In other words, the most important thing is not the purpose of the brand but that brands should help customers meet their own personal purposes.  It is how brands do that which will determine their success or failure. 

That feels like a very mid-2020s assessment of where marketing is today.  It brings us back to basics.  The importance of understanding the customer, or prospect.  Feeling their pain points and frustrations and delivering a good or service which makes it easier for them to do what is important to them.

It often feels like marketing messages miss that goal and, in an attempt to appeal to some higher cause, can lose the customer as well.

The role of marketing and communications is to show customers that the brand understands their issues and can help address them.  And do so better than the competition.

Sometimes that’s not comfortable.  Part of Kenyatte Nelson’s job is to get people ready to buy the Co-op’s funeral services.  Not comfortable, but clear.  And that makes it straightforward, if not simple, to plan, test, learn and improve.

It means getting a clear understanding of the knotty issues that a business or brand is facing.  It means being able to talk to customers about what they want and need to hear, not to tell them how a crusading brand wants them to behave. Though those points may overlap.

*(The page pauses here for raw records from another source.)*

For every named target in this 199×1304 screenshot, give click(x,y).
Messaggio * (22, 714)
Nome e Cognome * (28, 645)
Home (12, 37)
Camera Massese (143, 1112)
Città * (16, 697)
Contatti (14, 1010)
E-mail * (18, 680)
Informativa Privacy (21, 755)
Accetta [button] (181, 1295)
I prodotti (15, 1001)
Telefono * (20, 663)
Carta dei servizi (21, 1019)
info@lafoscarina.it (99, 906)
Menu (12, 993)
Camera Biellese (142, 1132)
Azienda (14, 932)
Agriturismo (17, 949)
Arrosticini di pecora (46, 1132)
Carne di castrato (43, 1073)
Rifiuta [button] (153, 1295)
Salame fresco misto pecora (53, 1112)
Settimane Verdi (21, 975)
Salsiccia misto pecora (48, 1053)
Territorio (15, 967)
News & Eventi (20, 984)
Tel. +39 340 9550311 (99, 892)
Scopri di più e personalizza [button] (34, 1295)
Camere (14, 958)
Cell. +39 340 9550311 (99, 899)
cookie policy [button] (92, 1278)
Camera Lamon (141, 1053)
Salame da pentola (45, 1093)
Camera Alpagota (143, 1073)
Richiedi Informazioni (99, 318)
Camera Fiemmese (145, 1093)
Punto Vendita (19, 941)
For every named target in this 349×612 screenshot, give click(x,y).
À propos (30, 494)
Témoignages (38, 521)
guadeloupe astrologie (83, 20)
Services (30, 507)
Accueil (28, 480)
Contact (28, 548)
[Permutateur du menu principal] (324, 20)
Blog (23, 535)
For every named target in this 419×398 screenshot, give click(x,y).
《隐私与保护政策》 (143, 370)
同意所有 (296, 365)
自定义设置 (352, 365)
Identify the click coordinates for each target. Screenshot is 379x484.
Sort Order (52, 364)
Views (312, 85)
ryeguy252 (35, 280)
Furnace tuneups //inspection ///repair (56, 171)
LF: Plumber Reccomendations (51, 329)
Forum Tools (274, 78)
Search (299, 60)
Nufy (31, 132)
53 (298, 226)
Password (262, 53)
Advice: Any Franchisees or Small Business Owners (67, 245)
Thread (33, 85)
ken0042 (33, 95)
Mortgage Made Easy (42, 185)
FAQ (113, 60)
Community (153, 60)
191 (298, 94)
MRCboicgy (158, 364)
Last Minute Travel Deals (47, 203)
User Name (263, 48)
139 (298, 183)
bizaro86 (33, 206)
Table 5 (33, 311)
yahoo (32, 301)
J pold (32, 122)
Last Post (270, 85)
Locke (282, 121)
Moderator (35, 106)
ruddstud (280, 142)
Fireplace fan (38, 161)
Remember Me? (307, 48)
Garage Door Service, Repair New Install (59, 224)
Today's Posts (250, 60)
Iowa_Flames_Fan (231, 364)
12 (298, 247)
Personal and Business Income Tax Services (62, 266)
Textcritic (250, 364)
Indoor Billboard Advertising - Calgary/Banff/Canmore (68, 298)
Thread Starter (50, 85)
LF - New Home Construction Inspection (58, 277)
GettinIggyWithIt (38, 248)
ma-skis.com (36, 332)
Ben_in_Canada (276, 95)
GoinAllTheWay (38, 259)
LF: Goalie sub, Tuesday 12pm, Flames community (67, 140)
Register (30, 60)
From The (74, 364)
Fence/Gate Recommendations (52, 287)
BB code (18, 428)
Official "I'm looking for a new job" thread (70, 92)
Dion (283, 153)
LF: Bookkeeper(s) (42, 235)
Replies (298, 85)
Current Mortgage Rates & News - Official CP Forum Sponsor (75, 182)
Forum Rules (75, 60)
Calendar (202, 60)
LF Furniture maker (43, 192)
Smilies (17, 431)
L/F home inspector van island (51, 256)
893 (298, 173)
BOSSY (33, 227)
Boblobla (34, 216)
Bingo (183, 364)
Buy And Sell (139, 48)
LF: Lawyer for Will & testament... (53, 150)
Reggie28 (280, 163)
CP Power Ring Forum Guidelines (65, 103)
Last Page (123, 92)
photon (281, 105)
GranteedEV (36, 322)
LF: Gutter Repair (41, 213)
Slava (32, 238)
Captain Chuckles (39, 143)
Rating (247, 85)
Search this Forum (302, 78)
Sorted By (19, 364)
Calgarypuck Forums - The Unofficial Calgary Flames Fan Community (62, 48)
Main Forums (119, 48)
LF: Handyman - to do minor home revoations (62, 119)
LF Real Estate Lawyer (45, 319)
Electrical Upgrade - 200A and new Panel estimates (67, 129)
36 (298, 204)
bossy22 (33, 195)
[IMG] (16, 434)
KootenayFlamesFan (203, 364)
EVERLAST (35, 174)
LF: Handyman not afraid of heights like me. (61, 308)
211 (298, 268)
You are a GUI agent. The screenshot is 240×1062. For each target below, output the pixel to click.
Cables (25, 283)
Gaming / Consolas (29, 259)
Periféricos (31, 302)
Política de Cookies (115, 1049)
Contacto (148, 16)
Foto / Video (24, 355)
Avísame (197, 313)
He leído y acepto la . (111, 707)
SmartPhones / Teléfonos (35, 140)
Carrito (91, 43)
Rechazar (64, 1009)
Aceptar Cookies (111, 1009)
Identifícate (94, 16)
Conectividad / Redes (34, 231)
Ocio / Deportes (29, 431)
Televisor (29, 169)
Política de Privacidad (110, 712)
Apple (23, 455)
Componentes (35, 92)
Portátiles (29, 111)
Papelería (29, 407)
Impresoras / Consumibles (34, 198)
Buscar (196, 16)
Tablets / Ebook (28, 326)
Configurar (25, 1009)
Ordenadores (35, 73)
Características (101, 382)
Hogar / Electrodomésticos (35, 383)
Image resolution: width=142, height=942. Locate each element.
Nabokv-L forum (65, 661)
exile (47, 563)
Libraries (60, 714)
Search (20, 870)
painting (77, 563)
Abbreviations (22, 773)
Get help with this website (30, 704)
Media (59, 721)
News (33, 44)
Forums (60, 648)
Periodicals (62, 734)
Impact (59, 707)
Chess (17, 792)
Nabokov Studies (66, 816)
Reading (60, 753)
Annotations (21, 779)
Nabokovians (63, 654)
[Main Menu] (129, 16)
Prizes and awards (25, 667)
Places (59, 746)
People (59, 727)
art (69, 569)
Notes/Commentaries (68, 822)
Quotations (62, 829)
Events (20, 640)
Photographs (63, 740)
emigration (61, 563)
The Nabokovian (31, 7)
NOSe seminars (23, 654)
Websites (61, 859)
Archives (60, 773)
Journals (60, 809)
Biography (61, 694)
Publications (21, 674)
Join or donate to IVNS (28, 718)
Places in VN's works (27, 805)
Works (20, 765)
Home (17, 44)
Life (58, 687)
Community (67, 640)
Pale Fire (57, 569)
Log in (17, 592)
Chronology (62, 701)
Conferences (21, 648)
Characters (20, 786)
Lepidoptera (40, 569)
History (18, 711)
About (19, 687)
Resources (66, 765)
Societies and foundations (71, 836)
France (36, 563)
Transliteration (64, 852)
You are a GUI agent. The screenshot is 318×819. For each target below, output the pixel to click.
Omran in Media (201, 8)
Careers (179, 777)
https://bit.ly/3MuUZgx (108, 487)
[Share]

In doing so, brands can show leadership, by demonstrating the clarity of their take on their customers’ issues.  Of course, there is some chicken and egg.  Very often consumers and the brands that serve them will have the same broader social goals and objectives in mind, making it easy for brands to show leadership. 

Or, as the French revolutionary leader, Alexandre Auguste Ledru-Rollin, put it in 1848: “There go my people. I must find out where they are going so I can lead them”.

Or put another way, by helping their customers deliver their purpose, perhaps management guru Peter Drucker was right in 1954 when he said: “There is only one valid definition of a business purpose: to create a customer”.